After this I make my way to the flat I'll be renting for the next two months. Let me take a moment to emphasize what a colossal achievement it is to lock down long-term accommodations in a city eight time zones removed from yours with barely two weeks of notice. My final living arrangements were only secured after fighting through endless Belgian Craiglist scams (no, I won't wire you 900 euros in advance, especially when you having the typing skills of a Nigerian prince) and an all-nighter calling across the pond again and again. So it's to my great relief when I finally show up at this place and the owner is the nice old Belgian lady she had claimed to be. The flat is classy, spacious and offers a panoramic view of Brussels. The woman I'm living with has been almost everywhere I have (and then some) and has an international relations degree. This could work out.
I get shit settled, get a tour of the neighbourhood and, despite the fact I've had five hours of sleep in the last 48 hours, decide to explore a bit. I hop on a train downtown and head in the general direction of the Old Town. I have little idea what I'm doing or where I'm going, but a couple random side streets later I stumble into the middle of Grand Place. I'll admit I'm usually into more exotic landmarks, but this one is nothing short of stunning. The picture really does it little justice. I gawk like a tourist for a few minutes and continue on. Still wandering without any real purpose, my thirst starts to catch up to me and I grab a streetside table at a random pub to explore the most important aspect of Belgium: the beer. The list here includes a number of the legendary Trappists, so obviously I dive right in.

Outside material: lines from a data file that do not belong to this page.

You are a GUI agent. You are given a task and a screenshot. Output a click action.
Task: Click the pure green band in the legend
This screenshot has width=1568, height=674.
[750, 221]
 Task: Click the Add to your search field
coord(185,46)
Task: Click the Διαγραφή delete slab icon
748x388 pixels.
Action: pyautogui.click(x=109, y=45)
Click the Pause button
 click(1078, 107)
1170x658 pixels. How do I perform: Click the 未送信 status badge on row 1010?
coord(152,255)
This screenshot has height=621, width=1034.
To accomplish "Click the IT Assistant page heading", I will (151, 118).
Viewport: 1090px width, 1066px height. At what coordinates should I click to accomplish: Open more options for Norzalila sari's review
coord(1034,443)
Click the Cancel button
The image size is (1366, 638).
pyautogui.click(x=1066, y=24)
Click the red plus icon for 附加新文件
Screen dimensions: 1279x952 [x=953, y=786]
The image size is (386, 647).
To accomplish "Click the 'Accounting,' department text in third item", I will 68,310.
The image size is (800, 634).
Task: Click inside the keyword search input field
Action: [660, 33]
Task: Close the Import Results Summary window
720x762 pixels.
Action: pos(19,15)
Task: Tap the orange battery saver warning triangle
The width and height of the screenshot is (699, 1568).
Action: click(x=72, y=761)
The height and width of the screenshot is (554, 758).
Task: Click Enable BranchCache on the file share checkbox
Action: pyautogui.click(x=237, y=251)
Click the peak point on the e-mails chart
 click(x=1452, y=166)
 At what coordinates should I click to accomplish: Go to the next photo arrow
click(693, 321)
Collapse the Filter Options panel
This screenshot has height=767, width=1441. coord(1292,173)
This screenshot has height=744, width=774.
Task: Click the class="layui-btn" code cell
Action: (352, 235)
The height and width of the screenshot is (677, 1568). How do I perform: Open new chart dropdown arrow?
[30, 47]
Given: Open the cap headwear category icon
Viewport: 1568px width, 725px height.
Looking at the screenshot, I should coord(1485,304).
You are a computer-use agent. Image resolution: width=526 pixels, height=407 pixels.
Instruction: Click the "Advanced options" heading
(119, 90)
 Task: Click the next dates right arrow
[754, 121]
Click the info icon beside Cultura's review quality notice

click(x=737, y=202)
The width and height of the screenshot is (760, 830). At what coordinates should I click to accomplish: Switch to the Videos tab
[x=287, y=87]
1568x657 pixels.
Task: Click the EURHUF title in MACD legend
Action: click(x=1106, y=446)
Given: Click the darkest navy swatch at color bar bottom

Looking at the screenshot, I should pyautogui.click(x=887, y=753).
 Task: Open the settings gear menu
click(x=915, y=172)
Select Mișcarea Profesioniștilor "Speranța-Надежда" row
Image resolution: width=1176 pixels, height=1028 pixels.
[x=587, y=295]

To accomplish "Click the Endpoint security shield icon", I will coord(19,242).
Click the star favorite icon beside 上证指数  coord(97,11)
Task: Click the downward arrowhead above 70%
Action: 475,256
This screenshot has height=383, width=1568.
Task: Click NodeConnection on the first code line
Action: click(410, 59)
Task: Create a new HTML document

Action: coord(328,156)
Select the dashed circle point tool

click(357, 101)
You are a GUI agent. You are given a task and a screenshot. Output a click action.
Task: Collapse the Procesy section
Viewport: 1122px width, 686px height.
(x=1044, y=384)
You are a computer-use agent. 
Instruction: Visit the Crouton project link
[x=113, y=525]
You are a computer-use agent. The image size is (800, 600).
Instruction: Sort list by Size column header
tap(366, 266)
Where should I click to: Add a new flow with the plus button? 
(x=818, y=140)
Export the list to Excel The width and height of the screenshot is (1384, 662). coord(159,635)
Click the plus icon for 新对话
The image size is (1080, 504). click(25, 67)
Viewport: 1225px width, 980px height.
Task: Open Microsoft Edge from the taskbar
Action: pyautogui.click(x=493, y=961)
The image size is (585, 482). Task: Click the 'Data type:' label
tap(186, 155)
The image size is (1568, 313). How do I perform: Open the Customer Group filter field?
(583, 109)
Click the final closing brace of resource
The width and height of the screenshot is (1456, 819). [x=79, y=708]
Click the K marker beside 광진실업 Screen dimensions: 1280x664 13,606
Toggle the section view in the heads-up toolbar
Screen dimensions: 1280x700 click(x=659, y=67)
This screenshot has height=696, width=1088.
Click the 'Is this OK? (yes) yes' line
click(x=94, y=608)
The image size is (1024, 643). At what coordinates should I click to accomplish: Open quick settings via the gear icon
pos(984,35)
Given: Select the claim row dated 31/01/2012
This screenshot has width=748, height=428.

Nothing could have possibly prepared me. My first choice, Orval, hits it out of the park. Light, flavorful and incredibly smooth, this is the kind of beer that makes you forget about your wife, kids and restraining order. Maybe Jesus did turn water into wine, but only because he wasn't able to turn it into Orval. I have a glass of Rochefort 10 next: equally superb, and Westmalle Triple falls only just short. It's now raining, I'm wearing shorts and the two Belgians I'm crammed between are doing their best to give me secondhand lung cancer, but I barely notice. I have entered a plane of Nirvana Gandhi himself could barely wrap his shriveled prune head around. Forget any earlier worries I had about being tempted to slam these like any normal beer: if you could even bring yourself to some sort of Belgian beer deity would kill you where you sat. In each you can taste only the faintest hint of alcohol, which is a damned good thing; it leaves room for a massive range of flavours I never knew beer could have. In the middle of this a guy ambles up and starts playing 'Hava Nagila' on accordion. The definition of happiness is written from ear to ear across my face. I think I am going to like Belgium very, very much.
Today was pretty low-key too. Walked around the European Union institutions a bit to kill some time until it was a more socially acceptable time to start expanding my hops horizons. Dipped back into the Rochefort pool, checked off my fourth amazing Trappist with Chimay Blue and added Duvel and the cherry-flavored Kriek to the tally. I haven't even made any friends yet and I've managed to get half-drunk by myslef in the most enjoyable way possible twice. I could write for years about these beers. I cut my wallet off and head home to start making other people jealous of these phenomenal brews.
PS I wish you could intravenous Belgian beers directly to my brain. Jesus fucking reptile Christ are they ever good.